O movimento envolve trabalhadores terceirizados contratados pela Fundação para o Desenvolvimento das Artes e da Comunicação (Fundac). A entidade está em recuperação judicial e é alvo de investigações.
Atualmente, o STF mantém três contratos ativos com a Fundac, que somam R$ 26,8 milhões em repasses:
R$ 22,8 milhões para a operação e produção da Rádio Justiça e da TV Justiça;
R$ 2,9 milhões para “apoio técnico em Comunicação Social, na área de jornalismo e reportagem fotográfica”;
R$ 1 milhão para “apoio técnico na área de design gráfico e digital”.
Os trabalhadores atuam em áreas como reportagem, produção, edição de imagens, operação técnica e atividades administrativas. Ao todo, 80 profissionais participaram da assembleia, e todos votaram a favor da paralisação.
Segundo o Sindicato dos Jornalistas Profissionais do Distrito Federal (SJPDF), a categoria decidiu cruzar os braços devido aos atrasos no pagamento de salários e benefícios. Os profissionais afirmam que tentaram negociar uma solução antes da greve, mas não houve acordo com a Fundac.
De acordo com o sindicato, a situação se agravou nos últimos meses e passou a comprometer a rotina dos trabalhadores. A categoria também cobra garantias sobre o pagamento dos valores em atraso.
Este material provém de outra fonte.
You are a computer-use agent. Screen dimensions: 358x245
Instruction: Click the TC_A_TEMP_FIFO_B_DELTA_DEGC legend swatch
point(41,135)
Os funcionários afirmam que seguem abertos ao diálogo, mas condicionam o encerramento do movimento à regularização dos pagamentos e das demais obrigações trabalhistas.
A TV Justiça transmite julgamentos, sessões e conteúdos institucionais do Poder Judiciário desde 2002, incluindo atividades do STF. Já a Rádio Justiça está no ar desde 2004 e divulga informações relacionadas às atividades dos tribunais.
Com a paralisação, os trabalhadores avaliam que poderá haver interrupção das transmissões da TV Justiça e da Rádio Justiça.
Em nota, o Supremo afirmou que não tem responsabilidade pelas obrigações trabalhistas da empresa contratada e disse esperar que os serviços continuem sendo prestados normalmente até o término dos contratos.